Parmentola described the Army as a leader in network science research.

“We have networks inside cells, cells network to form tissues, tissues network to form organs, organs network to form organisms,” Parmentola said. “We find this structure and hierarchy in many places, and one goal is to try to understand the fundamental principles underlying these networks and try to exploit them in application.”

Biotechnology and nanotechnology research funded by the Army may eventually lead to advanced armor ensembles that provide ballistic, chemical and biological protection and medical triage capabilities in the combat environment.

“Nature has found solutions to problems through evolution,” Parmentola said. “You can make a lot of product improvements over 4 billion years.”

Parmentola explained how immersive technologies, such as virtual reality, provide simulated environments where soldiers can train in circumstances that would be too difficult or expensive to reproduce in reality. One key challenge is the creation of software-based “virtual humans” that think, speak and interact in realistic scenarios.
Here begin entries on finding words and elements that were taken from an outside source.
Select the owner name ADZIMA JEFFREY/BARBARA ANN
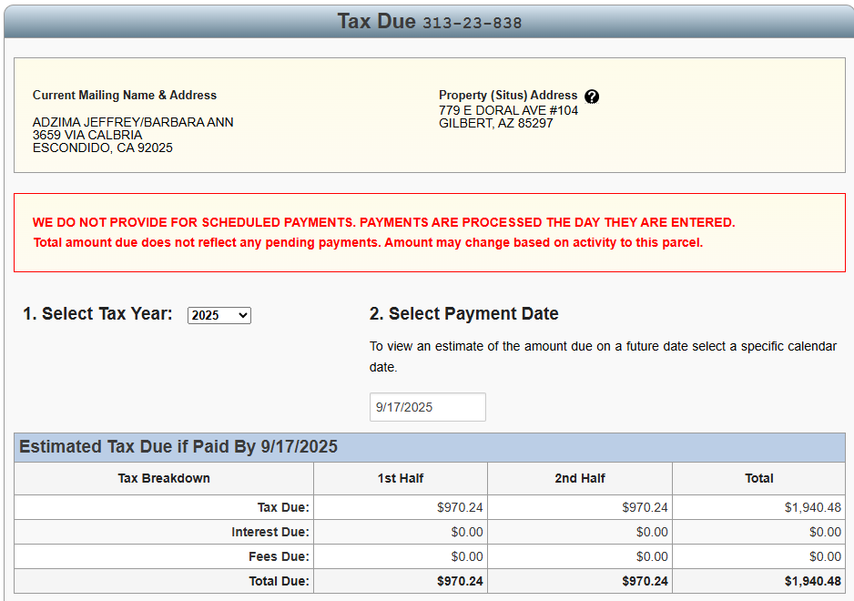Screen dimensions: 854x601 point(133,122)
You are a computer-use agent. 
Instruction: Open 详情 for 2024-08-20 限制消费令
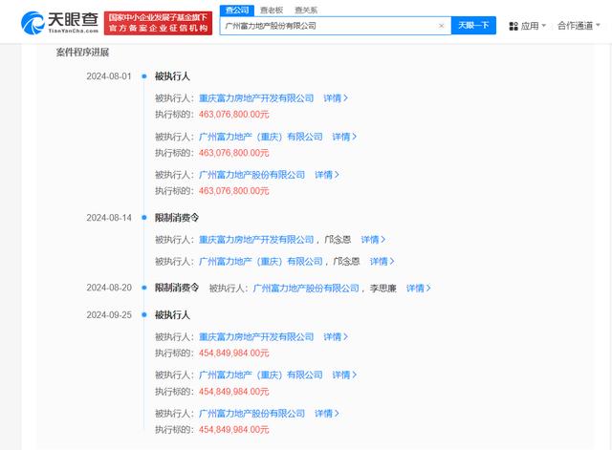coord(419,289)
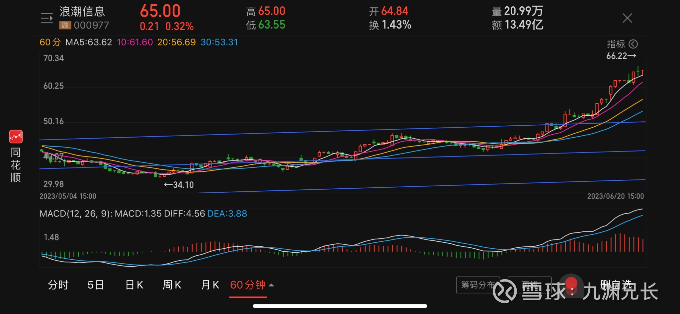Switch to 分时 intraday tab
Image resolution: width=680 pixels, height=314 pixels.
[x=58, y=285]
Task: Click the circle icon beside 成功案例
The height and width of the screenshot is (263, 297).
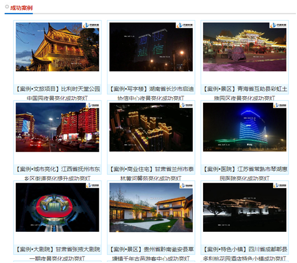Action: [x=7, y=7]
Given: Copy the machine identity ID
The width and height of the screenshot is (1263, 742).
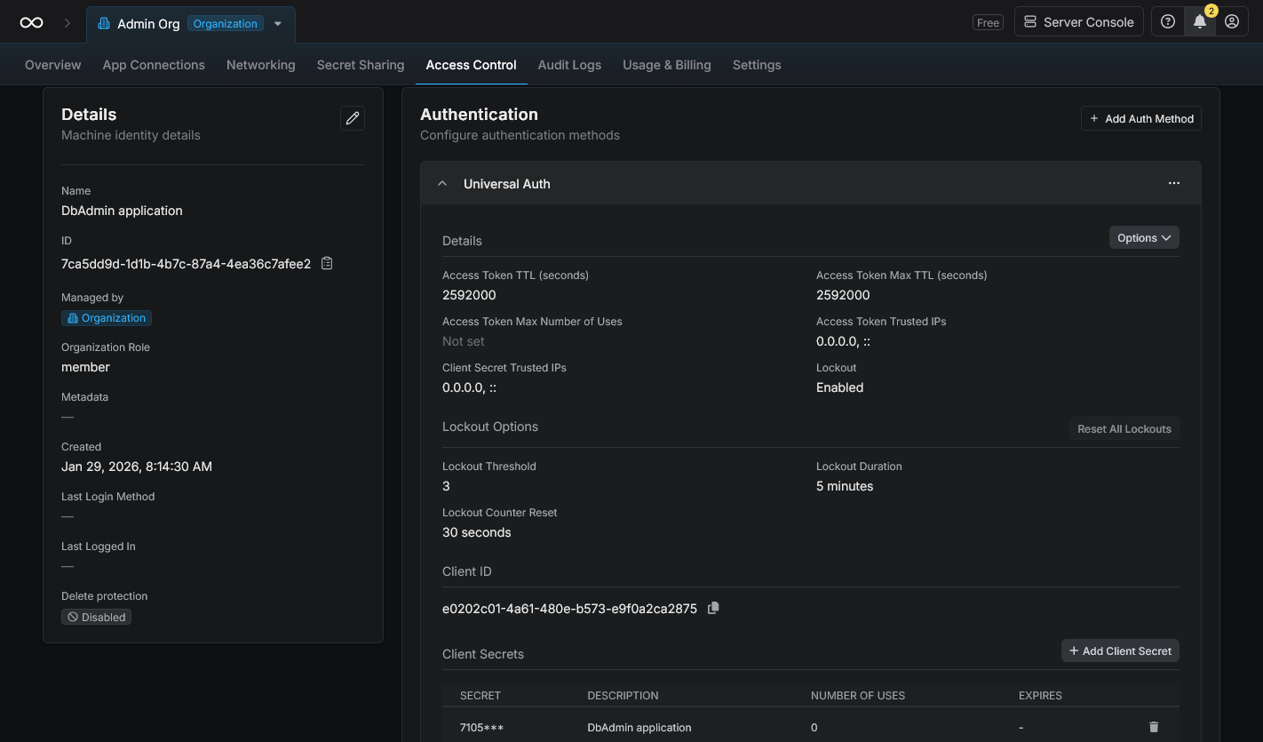Looking at the screenshot, I should click(x=326, y=263).
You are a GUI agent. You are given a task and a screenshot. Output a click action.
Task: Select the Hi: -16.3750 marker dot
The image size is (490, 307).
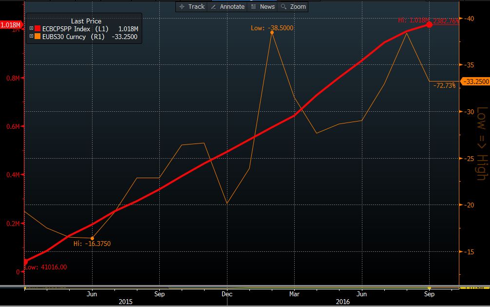coord(91,238)
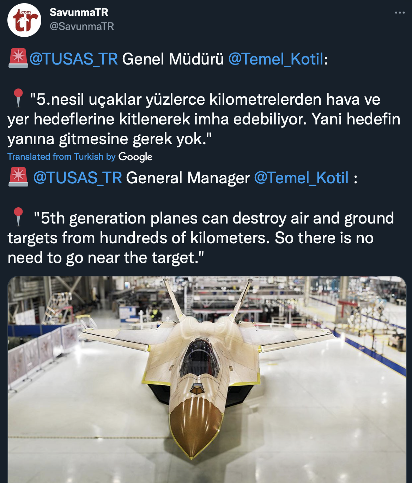
Task: Open @Temel_Kotil mention in the English translation
Action: (x=301, y=178)
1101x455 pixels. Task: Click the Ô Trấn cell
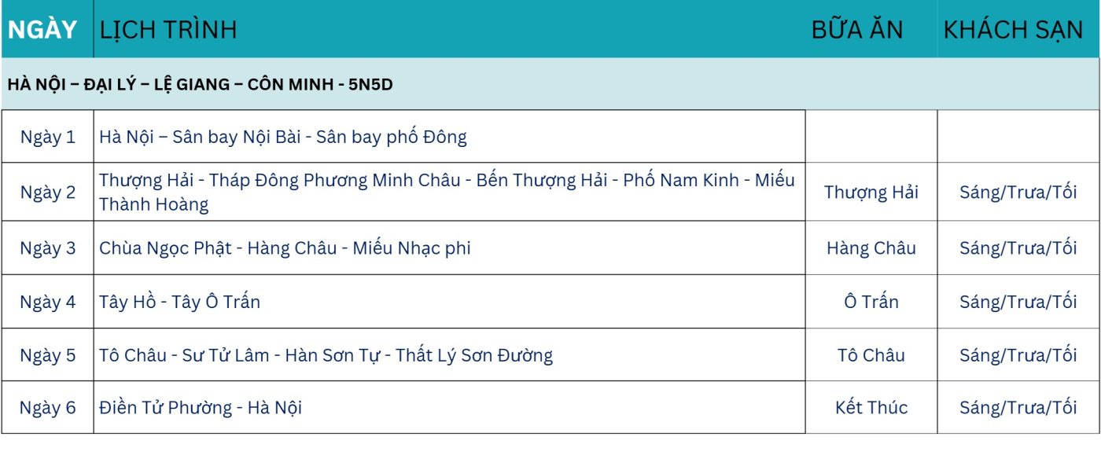[x=871, y=301]
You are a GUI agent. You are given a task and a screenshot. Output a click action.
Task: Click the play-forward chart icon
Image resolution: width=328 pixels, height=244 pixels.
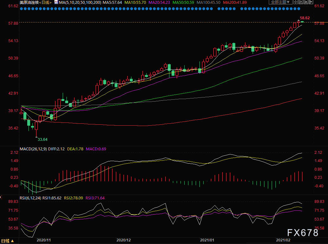(306, 2)
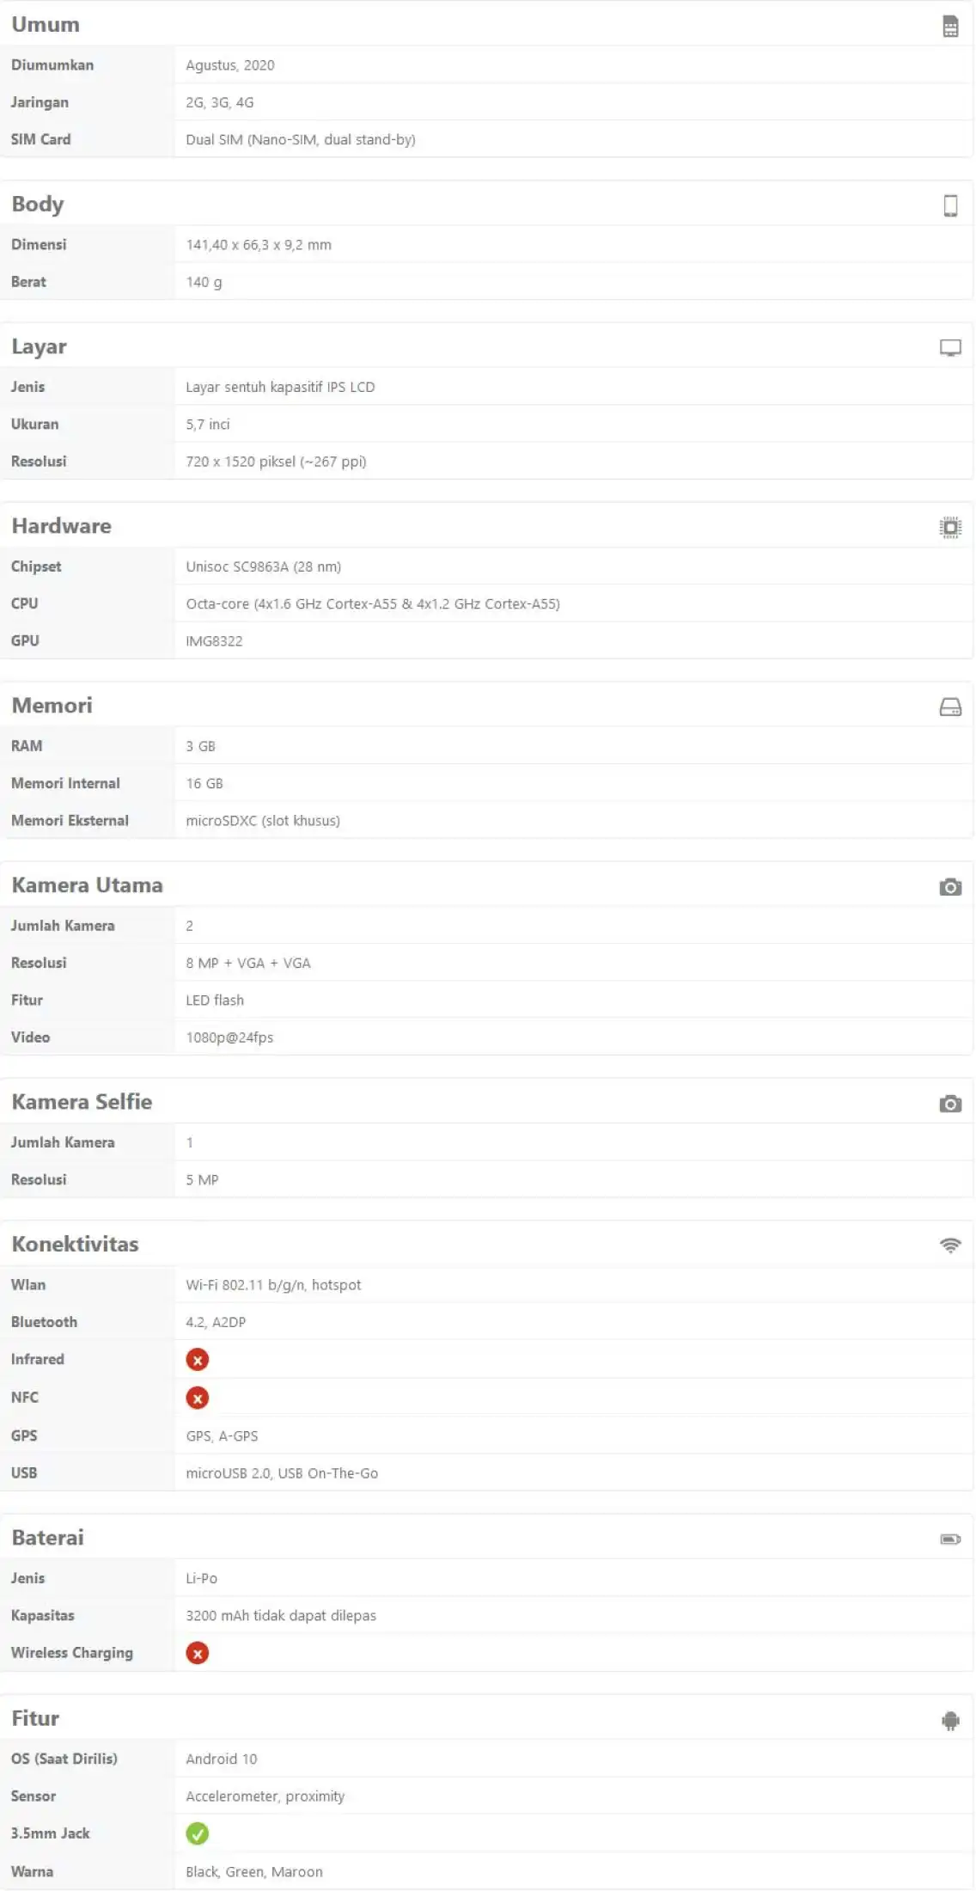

In an effort to translate this basic research into military applications, the Army fosters relationships between its research, development and engineering centers and its industry partners.

“The idea is to take advantage of the investments that industry has made in certain areas and also the practicality they bring in transforming research into technology,” Parmentola said.

The small business community plays an important role in the technology transfer process. The Army’s Small Business Program engages a broad range of businesses that develop technologies with a commercial market and direct military applications.

“We actually have a program that helps them and incentivizes them and the users of the technology to adopt it,” Parmentola said. “We try to drive it through incentive toward technology transition.”

(John Ohab holds a doctorate in neuroscience and works for the Emerging Media directorate of the Defense Media Activity.)